Afirma el rabino Abraham Kook: “Todas las definiciones de Dios llevan a la herejía”.

Esta advertencia nos viene muy bien a los cristianos, tan acostumbrados a encerrar al Misterio divino en definiciones, dogmas y ritos.

Después de esta necesaria introducción intentamos descubrir el mensaje que nos reserva el texto.

Jesús actúa con cierta violencia. Sin duda nos sorprende.

Me parece descubrir dos vertientes que se unifican en el gesto de Jesús.

Por un lado Jesús se enoja y pierde la paciencia: ¡qué maravilla! Jesús es un ser humano como nosotros! Jesús tiene ego!

La teología cristiana repitió hasta el hartazgo la plenitud humana de Jesús de Nazaret, pero en la practica muchas veces la fe de la iglesia es “monofisita”: prioritariamente se considera en Jesús su divinidad.

Jesús es radicalmente y plenamente humano y también él tuvo que asumir y trabajar su parte oscura. Lo hemos visto en su experiencia en el desierto.

Por otro lado, podemos interpretar el gesto violento de Jesús en sentido simbólico y profético.

Juan nos sugiere una pista cuando, para justificar a Jesús, cita un salmo: “el celo de tu Casa me devora” (Sal 69, 10).

Sin duda Jesús tenía en la mente el famoso y tajante texto de Isaías:

¿Qué me importa la multitud de sus sacrificios? dice el Señor. Estoy harto de holocaustos de carneros y de la grasa de animales cebados; no quiero más sangre de toros, corderos y chivos. Cuando ustedes vienen a ver mi rostro, ¿quién les ha pedido que pisen mis atrios? No me sigan trayendo vanas ofrendas; el incienso es para mí una abominación. Luna nueva, sábado, convocación a la asamblea... ¡no puedo aguantar la falsedad y la fiesta! Sus lunas nuevas y solemnidades las detesto con toda mi alma; se han vuelto para mí una carga que estoy cansado de soportar. Cuando extienden sus manos, yo cierro los ojos; por más que multipliquen las plegarias, yo no escucho: ¡las manos de ustedes están llenas de sangre! ¡Lávense, purifíquense, aparten de mi vista la maldad de sus acciones! ¡Cesen de hacer el mal, aprendan a hacer el bien! ¡Busquen el derecho, socorran al oprimido, hagan justicia al huérfano, defiendan a la viuda!” (Is 1, 11-17).

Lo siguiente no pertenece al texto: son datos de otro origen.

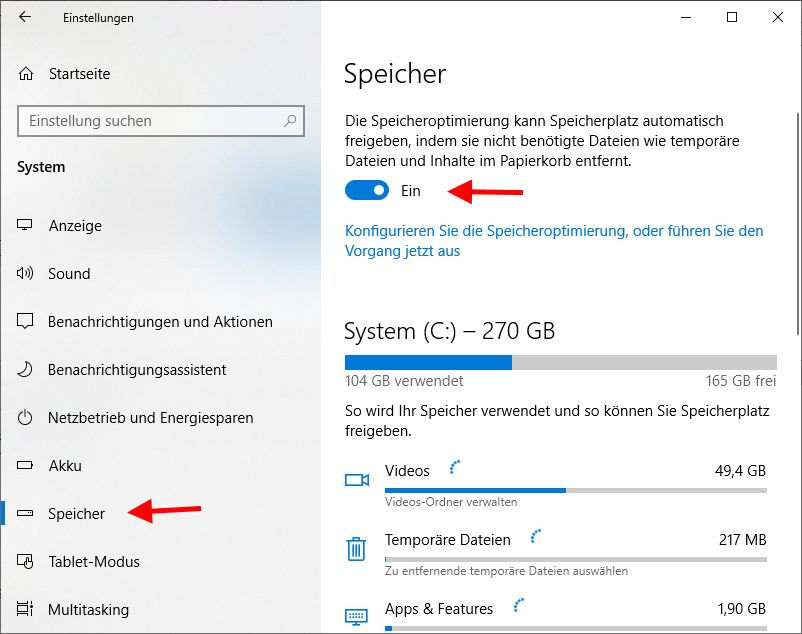This screenshot has width=802, height=634.
Task: Go to Multitasking settings
Action: pos(88,610)
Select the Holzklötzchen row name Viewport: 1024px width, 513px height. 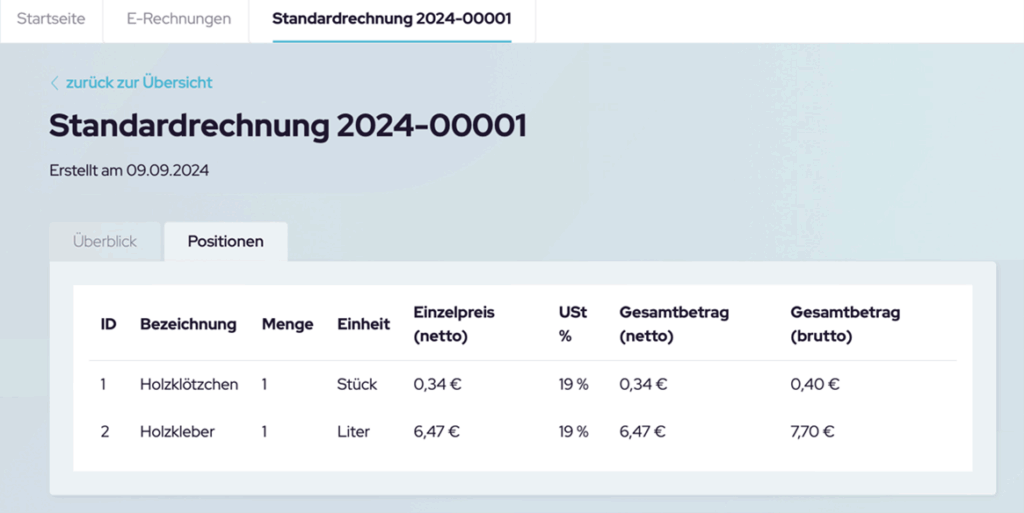[189, 384]
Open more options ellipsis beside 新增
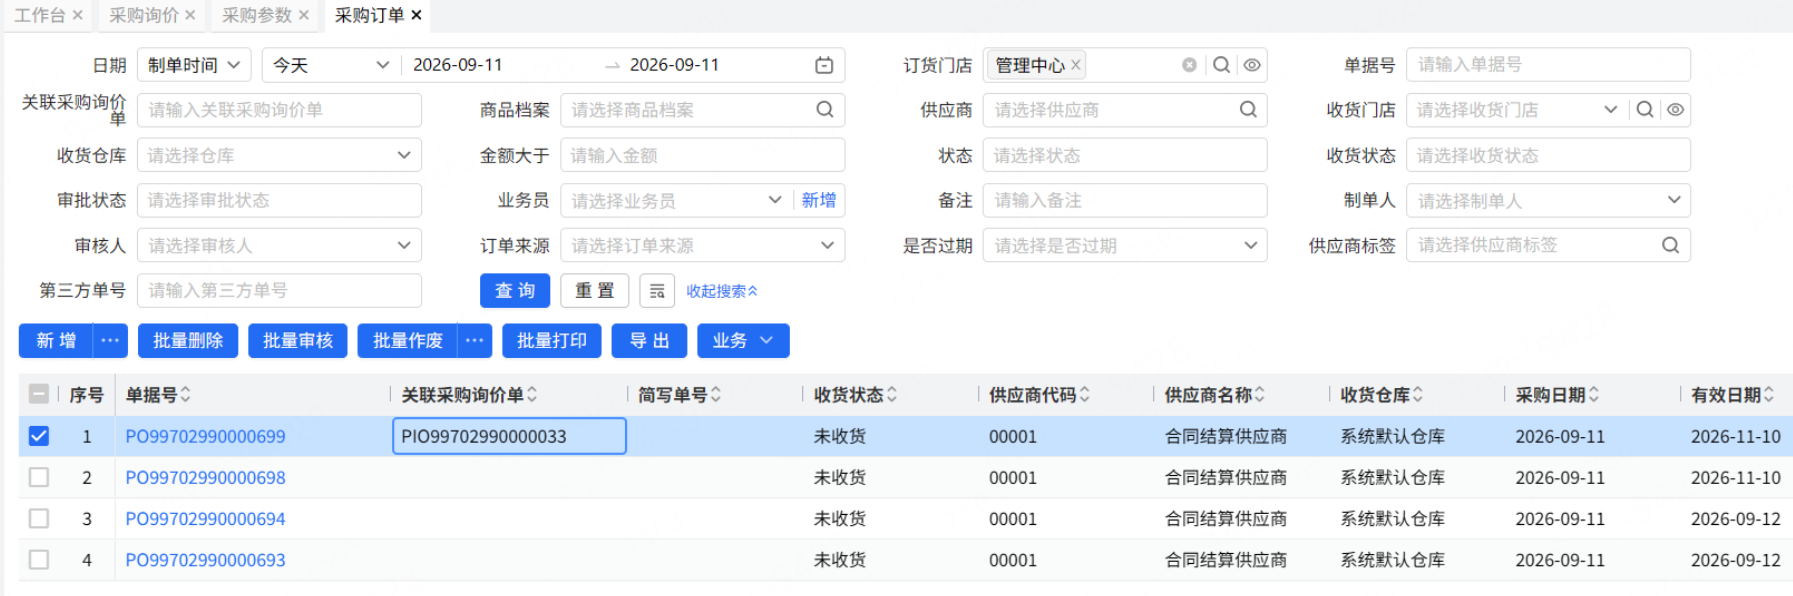Screen dimensions: 1793x596 (x=110, y=341)
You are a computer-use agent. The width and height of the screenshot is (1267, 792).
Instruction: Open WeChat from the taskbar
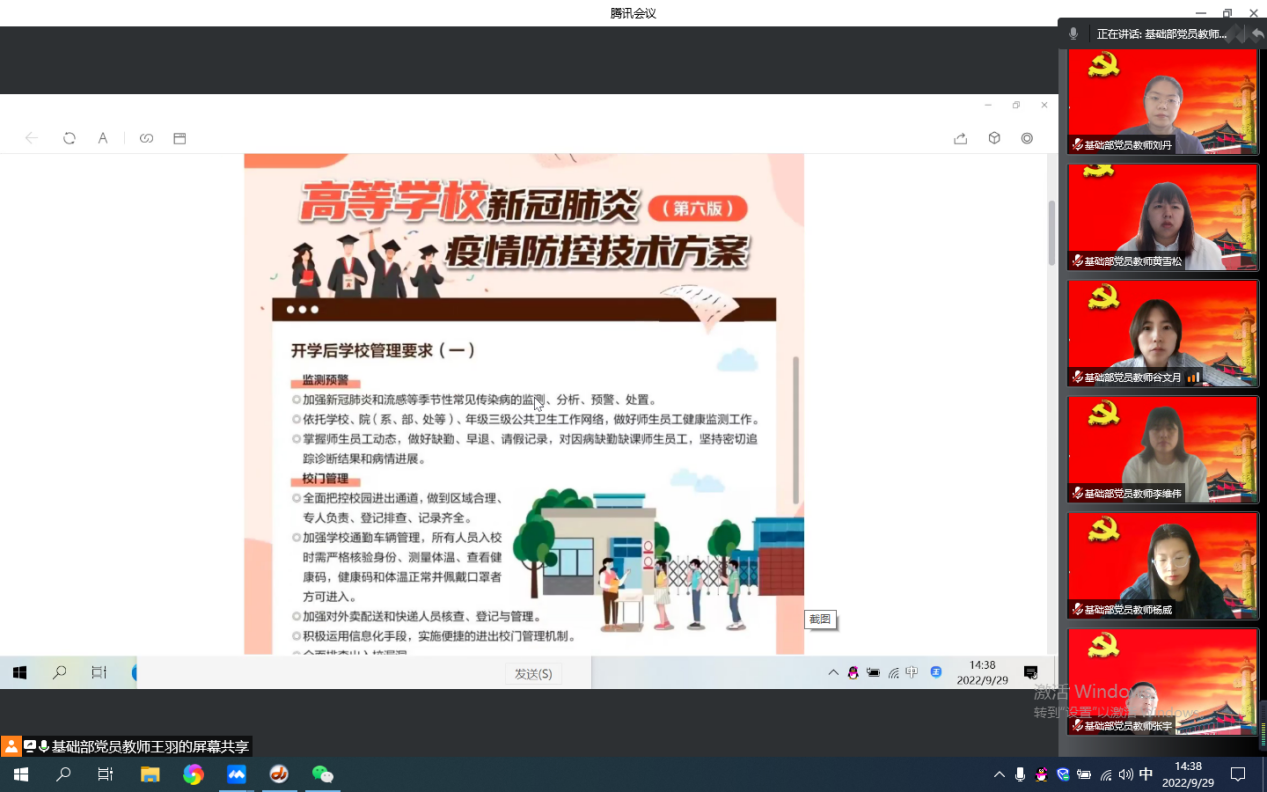point(322,774)

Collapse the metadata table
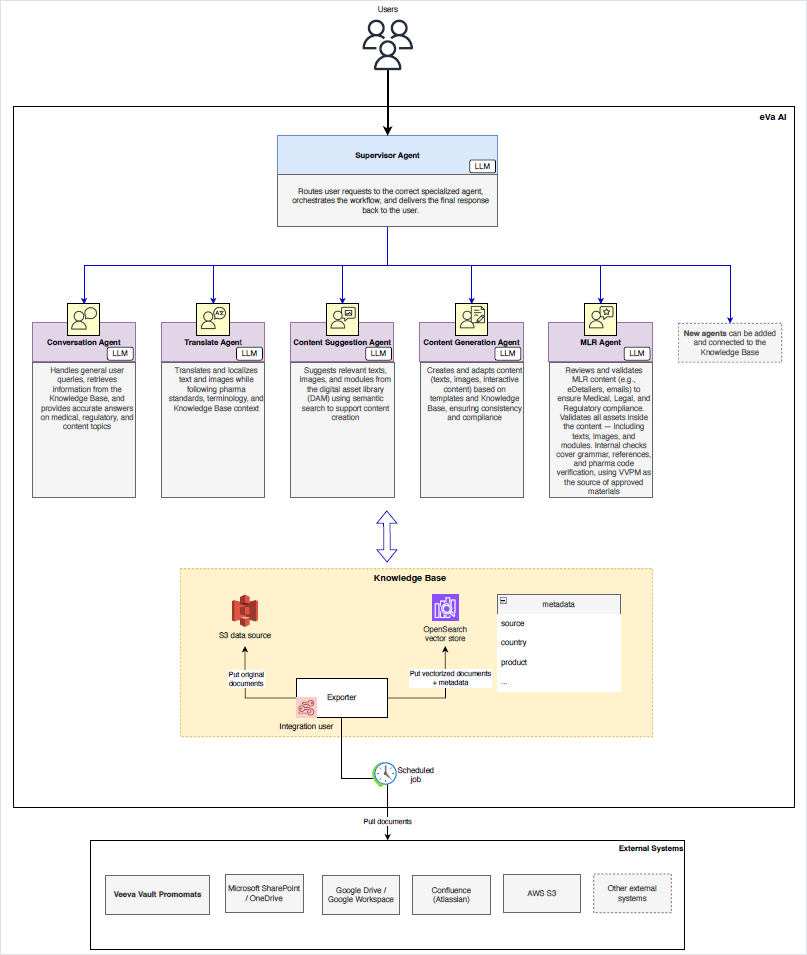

Setecientos años antes, Isaias decía las mismas cosas con la misma fuerza.

 

Jesús quiere purificar el Templo. El Templo de Jerusalén es sin duda la institución central del judaísmo y, como ocurre siempre con el nivel institucional, el tiempo va degradando la inspiración original.

No puedo no pensar en nuestros Santuarios cristianos desparramados a lo largo y ancho del planeta: alrededor de santuarios y basílicas el comercio de lo religioso es contundente. En algunos y puntuales casos, la situación es escandalosa.

Todo se comercializa, todo se vende, todo se compra. Logramos tratar de esta manera el mismísimo Misterio divino.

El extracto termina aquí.